What you should do: Count the lines in the records below that contain the word "arrow", and give that figure alone.

*** Input ***

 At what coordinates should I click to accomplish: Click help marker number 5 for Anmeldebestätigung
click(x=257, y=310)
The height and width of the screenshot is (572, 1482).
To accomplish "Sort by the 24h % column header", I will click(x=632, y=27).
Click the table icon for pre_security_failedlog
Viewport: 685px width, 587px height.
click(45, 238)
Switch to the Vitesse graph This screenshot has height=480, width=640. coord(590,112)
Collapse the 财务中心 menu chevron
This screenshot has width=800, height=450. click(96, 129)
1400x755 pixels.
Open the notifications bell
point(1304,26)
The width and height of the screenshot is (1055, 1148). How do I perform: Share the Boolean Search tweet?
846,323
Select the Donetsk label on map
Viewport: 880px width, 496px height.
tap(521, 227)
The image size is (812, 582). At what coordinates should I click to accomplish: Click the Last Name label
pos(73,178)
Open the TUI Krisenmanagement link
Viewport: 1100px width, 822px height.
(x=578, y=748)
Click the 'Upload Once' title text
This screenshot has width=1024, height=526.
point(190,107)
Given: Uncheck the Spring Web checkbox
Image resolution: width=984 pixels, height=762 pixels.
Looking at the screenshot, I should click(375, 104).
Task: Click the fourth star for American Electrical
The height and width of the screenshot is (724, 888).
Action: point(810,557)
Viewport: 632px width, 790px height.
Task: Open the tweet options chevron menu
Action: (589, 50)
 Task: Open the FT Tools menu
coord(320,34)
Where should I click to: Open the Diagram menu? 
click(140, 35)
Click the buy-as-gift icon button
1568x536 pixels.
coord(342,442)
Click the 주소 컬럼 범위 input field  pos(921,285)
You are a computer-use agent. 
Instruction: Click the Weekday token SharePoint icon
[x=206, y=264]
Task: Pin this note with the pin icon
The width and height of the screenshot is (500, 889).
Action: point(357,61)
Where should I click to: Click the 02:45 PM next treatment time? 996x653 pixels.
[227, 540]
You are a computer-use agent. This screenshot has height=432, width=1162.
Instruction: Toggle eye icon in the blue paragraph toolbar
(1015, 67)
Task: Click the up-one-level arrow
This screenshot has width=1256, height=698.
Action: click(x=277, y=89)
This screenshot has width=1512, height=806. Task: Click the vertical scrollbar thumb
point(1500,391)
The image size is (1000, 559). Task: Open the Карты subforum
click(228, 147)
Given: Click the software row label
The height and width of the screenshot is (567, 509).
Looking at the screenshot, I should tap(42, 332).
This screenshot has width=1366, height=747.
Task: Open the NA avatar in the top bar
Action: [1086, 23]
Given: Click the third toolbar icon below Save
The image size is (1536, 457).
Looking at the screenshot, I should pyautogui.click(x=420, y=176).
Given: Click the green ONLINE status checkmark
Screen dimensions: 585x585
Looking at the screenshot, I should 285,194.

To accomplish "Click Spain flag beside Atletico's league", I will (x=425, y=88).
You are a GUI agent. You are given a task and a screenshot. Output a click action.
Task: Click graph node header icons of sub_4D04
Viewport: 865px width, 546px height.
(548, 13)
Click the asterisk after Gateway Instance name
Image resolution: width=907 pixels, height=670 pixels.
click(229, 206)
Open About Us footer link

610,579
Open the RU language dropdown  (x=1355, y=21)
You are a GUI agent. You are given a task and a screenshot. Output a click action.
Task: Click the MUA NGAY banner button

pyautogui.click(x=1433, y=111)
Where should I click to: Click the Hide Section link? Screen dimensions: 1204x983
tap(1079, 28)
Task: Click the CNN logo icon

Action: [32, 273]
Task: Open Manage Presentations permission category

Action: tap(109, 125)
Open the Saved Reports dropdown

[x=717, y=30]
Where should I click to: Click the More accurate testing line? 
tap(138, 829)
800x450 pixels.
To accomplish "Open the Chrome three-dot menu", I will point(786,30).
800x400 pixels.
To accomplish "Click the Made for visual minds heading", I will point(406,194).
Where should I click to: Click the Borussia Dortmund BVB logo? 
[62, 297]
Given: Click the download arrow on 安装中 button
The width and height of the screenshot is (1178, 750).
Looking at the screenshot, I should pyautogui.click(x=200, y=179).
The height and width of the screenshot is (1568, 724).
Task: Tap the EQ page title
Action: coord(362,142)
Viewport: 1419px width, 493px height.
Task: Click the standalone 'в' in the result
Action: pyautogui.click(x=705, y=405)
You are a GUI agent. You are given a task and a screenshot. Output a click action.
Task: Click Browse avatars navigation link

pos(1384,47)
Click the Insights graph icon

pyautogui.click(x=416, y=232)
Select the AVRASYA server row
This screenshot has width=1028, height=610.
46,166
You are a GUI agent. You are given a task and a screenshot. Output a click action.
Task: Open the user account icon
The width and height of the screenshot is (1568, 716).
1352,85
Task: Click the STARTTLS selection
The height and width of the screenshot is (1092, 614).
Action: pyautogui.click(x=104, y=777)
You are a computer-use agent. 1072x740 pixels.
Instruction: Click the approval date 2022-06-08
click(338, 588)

*** End of Input ***

Answer to the problem: 2